Set exercise
Put the records starting at the line containing "The height and" and ending at the line containing "I will pos(327,764)." into a Markdown table with the columns Row and Line, omitting blank lines.

Start Given data

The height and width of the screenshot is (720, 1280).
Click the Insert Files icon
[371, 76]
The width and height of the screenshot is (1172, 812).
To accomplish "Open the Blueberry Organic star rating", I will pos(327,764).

End Given data
Start Given data

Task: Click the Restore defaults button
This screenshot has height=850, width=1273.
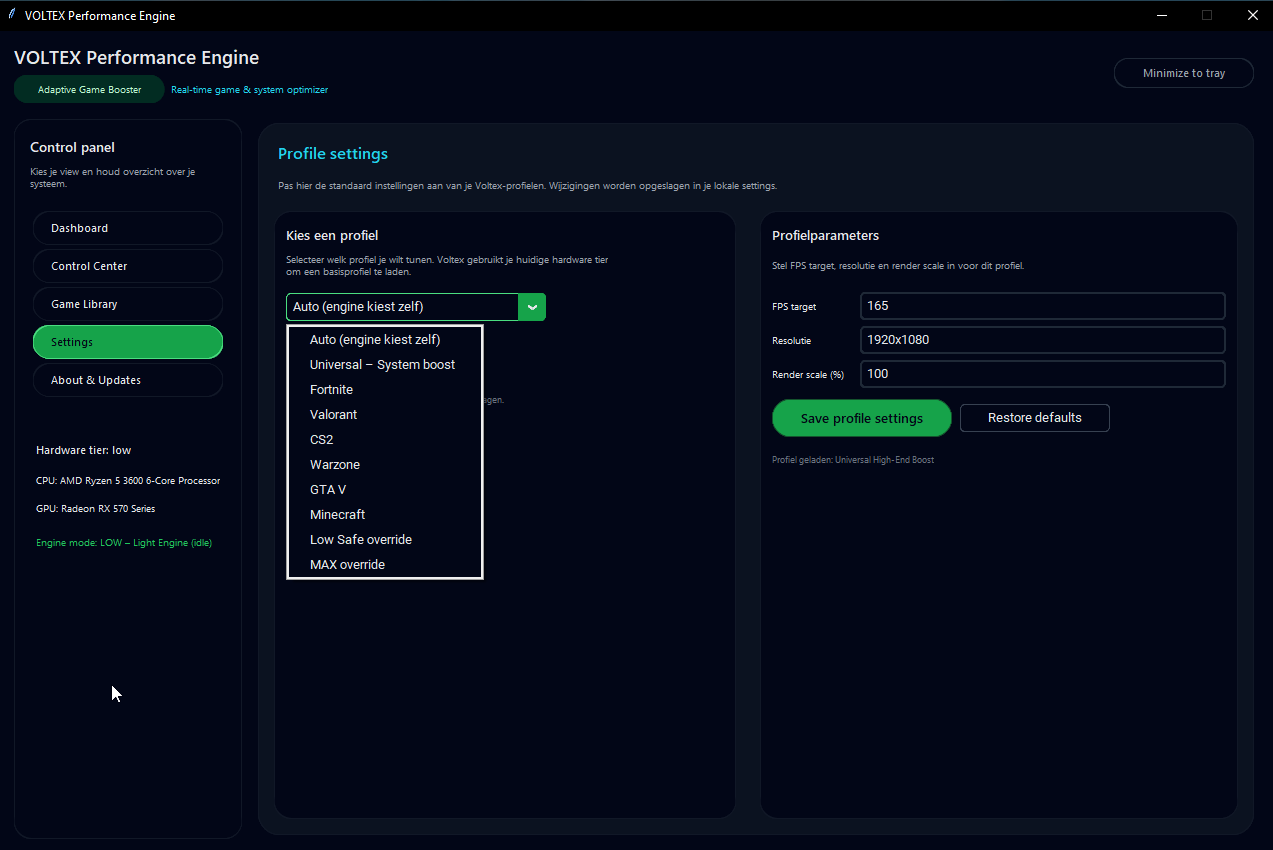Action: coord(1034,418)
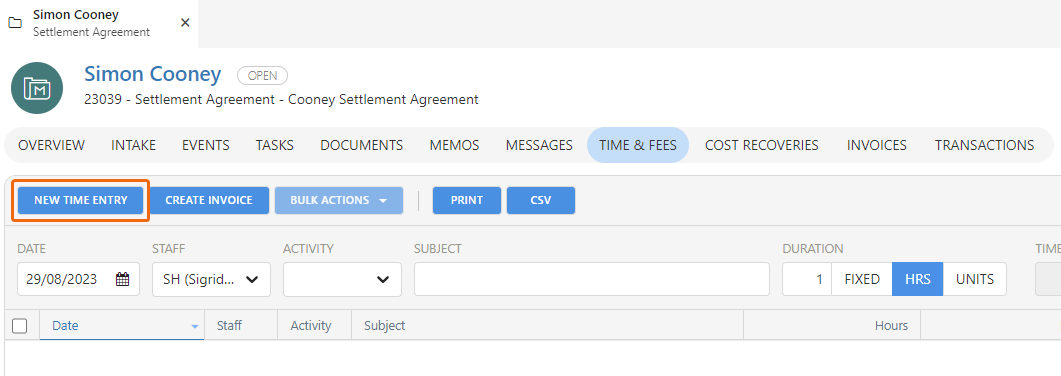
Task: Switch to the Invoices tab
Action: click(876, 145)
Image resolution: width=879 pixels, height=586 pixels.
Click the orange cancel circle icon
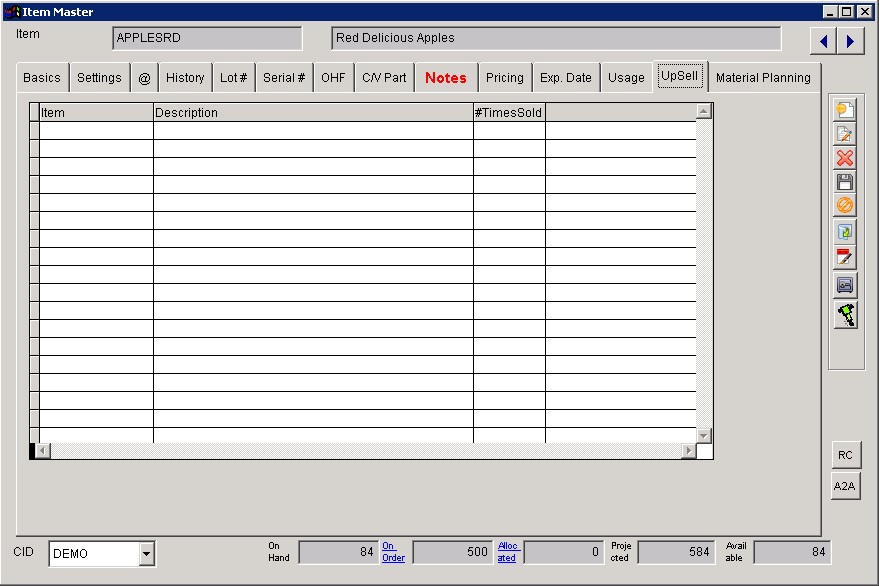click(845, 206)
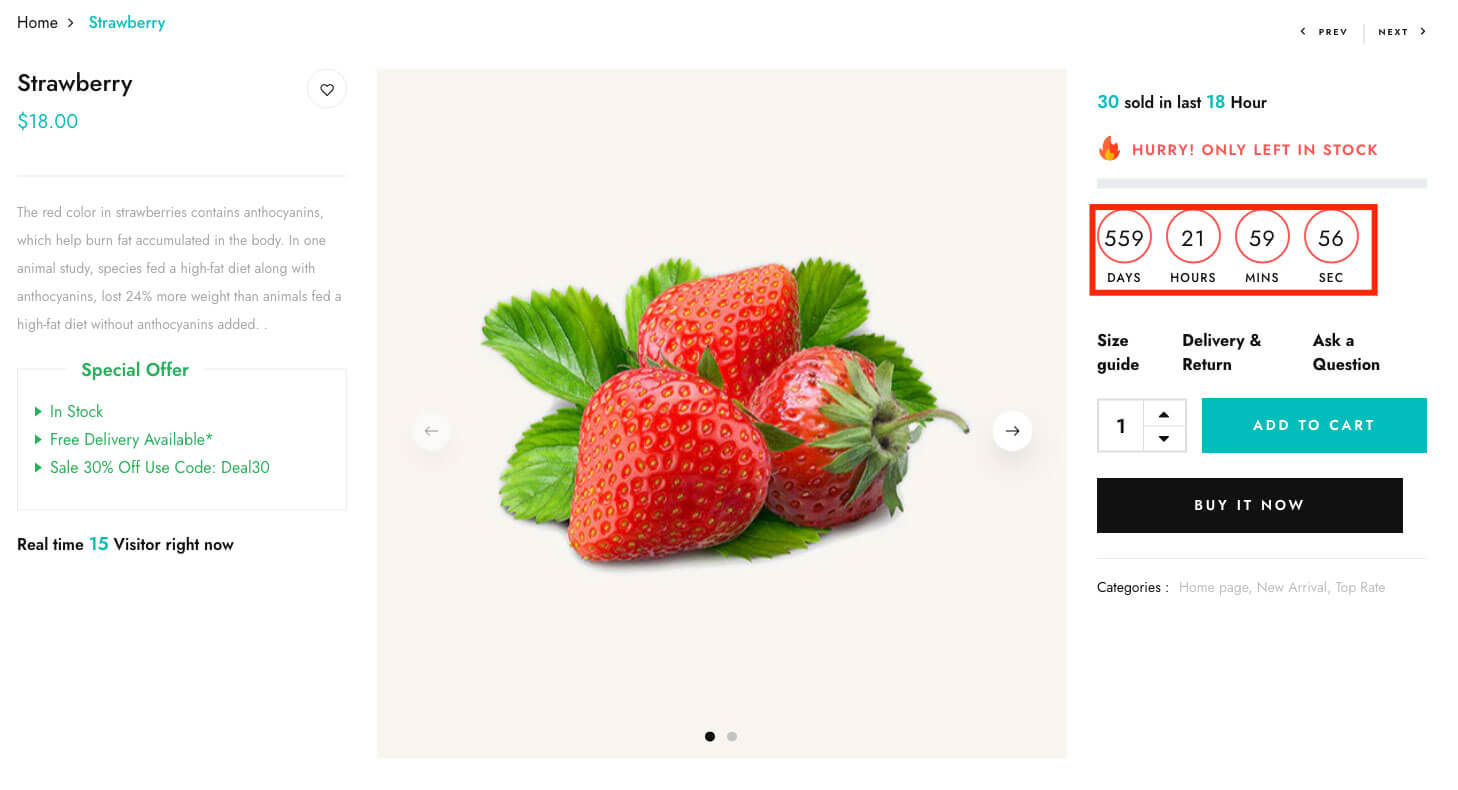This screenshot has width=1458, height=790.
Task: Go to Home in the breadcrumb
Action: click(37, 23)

End Given data
Start Given data

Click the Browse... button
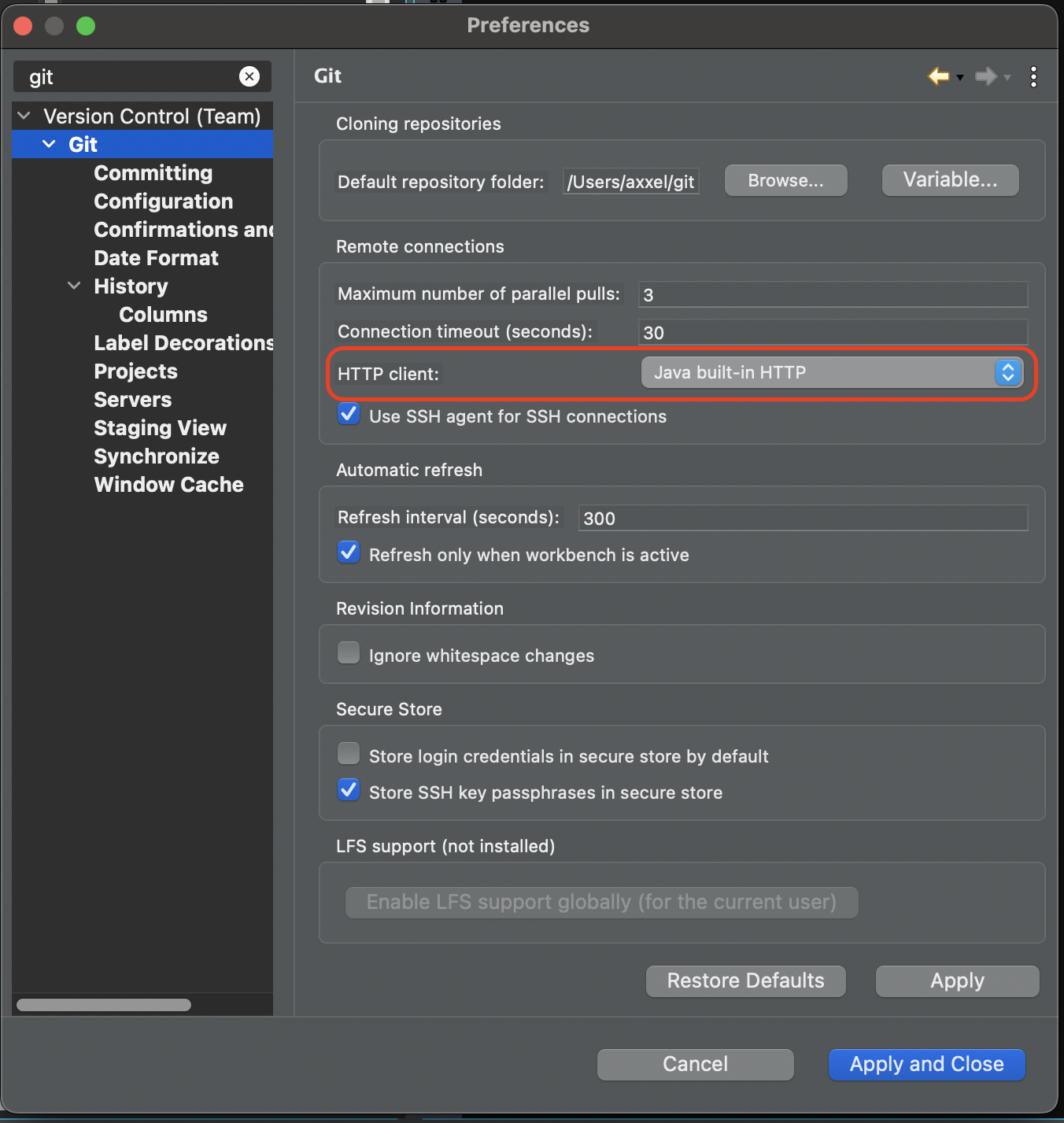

End Given data

Task result
| Row | Line |
|---|---|
| 1 | The height and width of the screenshot is (720, 1280). |
| 2 | Click the Insert Files icon |
| 3 | [371, 76] |
| 4 | The width and height of the screenshot is (1172, 812). |
| 5 | To accomplish "Open the Blueberry Organic star rating", I will pos(327,764). |